However, since the ratio of fuel to air varies with the power
output of the engine, a smaller proportion of the air is needed for
the primary combustion zone at light loads. Therefore, I provide
valve means to vary the ratio of air by-passing the regenerator to
that flowing through it, so as to maintain the maximum efficiency
of regeneration consonant with minimization of nitrogen oxide
generation as load varies.
The general nature of my invention should be apparent from the
foregoing, but it will be made more clear to those skilled in the
art from the succeeding detailed description and accompanying
drawings of the preferred embodiment of the invention.
Th principal objects of my invention are to minimize undesirable
constituents in the exhaust of a gas turbine engine, to lower the
maximum temperature in the combustion zone of a regenerative gas
turbine combustion apparatus, to improve the cleanness of the
exhaust of a gas turbine engine without undue sacrifice of
operating efficiency of theengine, and to provide a simple and
effective arrangement for dividing the air flow from the compressor
of a gas turbine engine between a first path into the primary
combustion zone and a second path through a regenerative heat
exchanger into the dilution zone of the combustion apparatus of the
engine.
Referring to the drawings:
FIG. 1 is a schematic diagram of a regenerative gas turbine engine
incorporating the invention.
FIG. 2 is a sectional view of an air flow controlling valve taken
on the plane indicated by the line 2--2 in FIG. 3.
FIG. 3 is a sectional view of the valve taken on the plane
indicated by the line 3--3 in FIG. 2.
FIG. 1, except for the improvement which forms the subject matter
of my invention, illustrates a typical regenerative gas turbine
engine of the free turbine type.
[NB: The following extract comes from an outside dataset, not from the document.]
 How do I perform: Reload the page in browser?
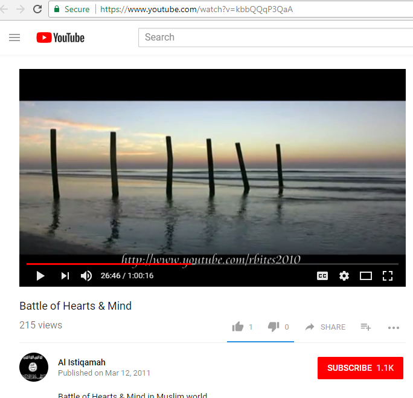pyautogui.click(x=37, y=9)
The engine includes an air
compressor 2 which discharges through a compressed air conduit 3 to
a valve 4 which controls the division of flow between a first
compressed air conduit 6, leading to combustion apparatus 7, and a
second compressed air conduit 8. The combustion apparatus 7
includes an outer case 10 and a combustion liner or flame tube 11,
the combustion liner being enclosed within the outer case for flow
of air from within the case into the liner. The combustion liner
includes an outlet or transition portion 12 from which combustion
products are discharged from the combustion apparatus through a
conduit 14 into a first or high pressure turbine 15. Turbine 15
drives the compressor 2 through a shaft 16.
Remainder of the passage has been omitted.